Government hackers are leading the use of attributed zero-days, Google says

Tech Crunch - Apr 29th, 2025

Hackers affiliated with governments were responsible for the majority of attributed zero-day exploits in 2024, according to a new report from Google. The report noted a decrease in the total number of zero-day exploits, from 98 in 2023 to 75 in 2024. Of these, at least 23 were linked to government-backed hackers, with ten attributed directly to China and North Korea. Additionally, eight exploits were developed by spyware companies like NSO Group and Cellebrite, which typically serve government clients. The remaining 11 zero-days were likely used by cybercriminals targeting enterprise devices. The report highlights the impact of these exploits on consumer platforms and corporate networks.

Google's findings underscore the ongoing challenges in cybersecurity, as government demand fuels the surveillance vendor industry. Despite some companies being pushed out of business, new vendors continue to emerge, driven by state-sponsored demand. Encouragingly, software makers are improving defenses, with notable decreases in zero-day exploitations of popular targets like browsers and mobile systems. Innovative security features, such as Apple's Lockdown Mode and Google's Memory Tagging Extension, are helping to thwart government hackers. Reports like Google's are crucial for understanding the evolving landscape of cyber threats, though the nature of zero-days means some exploits remain undetected or unattributed.

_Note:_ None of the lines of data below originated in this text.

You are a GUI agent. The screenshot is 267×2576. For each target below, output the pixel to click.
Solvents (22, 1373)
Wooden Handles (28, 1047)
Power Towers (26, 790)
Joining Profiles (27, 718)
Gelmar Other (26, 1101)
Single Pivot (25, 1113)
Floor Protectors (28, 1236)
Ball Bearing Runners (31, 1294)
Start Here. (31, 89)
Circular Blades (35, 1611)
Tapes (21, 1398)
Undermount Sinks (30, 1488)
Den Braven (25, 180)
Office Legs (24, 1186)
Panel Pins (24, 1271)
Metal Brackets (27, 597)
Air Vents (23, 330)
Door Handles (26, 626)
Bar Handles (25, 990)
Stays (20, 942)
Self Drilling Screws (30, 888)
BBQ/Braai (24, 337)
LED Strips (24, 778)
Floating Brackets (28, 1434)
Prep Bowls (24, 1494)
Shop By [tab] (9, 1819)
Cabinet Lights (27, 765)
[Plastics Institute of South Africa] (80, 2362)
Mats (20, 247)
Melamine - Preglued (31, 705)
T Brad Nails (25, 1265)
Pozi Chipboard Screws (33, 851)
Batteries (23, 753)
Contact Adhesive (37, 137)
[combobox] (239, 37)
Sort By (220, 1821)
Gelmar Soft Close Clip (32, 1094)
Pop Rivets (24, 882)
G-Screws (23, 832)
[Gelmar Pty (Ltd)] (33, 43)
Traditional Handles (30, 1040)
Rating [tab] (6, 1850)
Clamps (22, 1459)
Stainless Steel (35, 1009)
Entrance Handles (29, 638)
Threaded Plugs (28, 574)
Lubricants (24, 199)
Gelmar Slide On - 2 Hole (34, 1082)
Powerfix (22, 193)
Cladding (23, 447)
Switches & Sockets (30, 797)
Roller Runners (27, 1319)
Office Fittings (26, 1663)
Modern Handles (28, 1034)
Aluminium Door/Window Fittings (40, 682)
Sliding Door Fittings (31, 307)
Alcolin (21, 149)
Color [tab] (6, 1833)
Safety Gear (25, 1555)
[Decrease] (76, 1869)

China Cybersecurity Nso Group North Korea Google Cellebrite Zero Day Exploits Government Backed Hackers Surveillance Vendors

Story submitted by Fairstory

RATING

7.8

Fair Story

Consider it well-founded

The article provides a comprehensive overview of Google's findings on zero-day exploits, accurately presenting key statistics and insights into government-backed hacking activities. It is well-sourced, primarily relying on Google's Threat Intelligence Group, which lends credibility to its claims. However, the article could benefit from additional perspectives, particularly from the entities implicated, to enhance balance and depth. While the piece is clear and timely, addressing a topic of significant public interest, it could improve its engagement potential through interactive elements or expert commentary. Overall, the article effectively informs readers about a critical cybersecurity issue, though it could be strengthened by addressing some of the noted gaps in transparency and balance.

Accuracy

The story accurately presents the main findings of Google's report, such as the decrease in zero-day exploits from 98 in 2023 to 75 in 2024. It correctly attributes 23 of these exploits to government-backed hackers, including specific mentions of China and North Korea. However, there are discrepancies in the report's claims about whether consumer or enterprise platforms were more targeted, as other sources emphasize enterprise targeting more heavily. Additionally, the attribution of exploits to Serbian authorities using Cellebrite devices lacks external verification.

Balance

The article provides a balanced view by discussing both the role of government-backed hackers and the involvement of spyware vendors. It highlights the actions of specific countries like China and North Korea while also mentioning the general proliferation of surveillance vendors. However, it could improve by including perspectives from the accused governments or companies like Cellebrite and NSO Group to provide a more rounded view.

Clarity

The article is generally clear and well-structured, with a logical flow of information. It effectively explains technical terms like 'zero-day exploits' in a way that is accessible to a general audience. However, some sections, like the discussion on the targeting of consumer versus enterprise platforms, could be clearer to avoid confusion.

Source quality

The primary source of the article is Google's Threat Intelligence Group, a credible and authoritative entity in cybersecurity. The article also references statements from security experts at Google, adding to its reliability. However, it relies heavily on a single source, which could be balanced with input from other cybersecurity experts or organizations to enhance credibility.

Transparency

The article is transparent about its primary source, Google's report, and includes quotes from Google's security experts. However, it lacks detailed methodology on how Google attributed the zero-day exploits to specific actors, which is crucial for understanding the basis of the claims. Additionally, the article could benefit from disclosing any potential conflicts of interest, such as Google's role in the cybersecurity industry.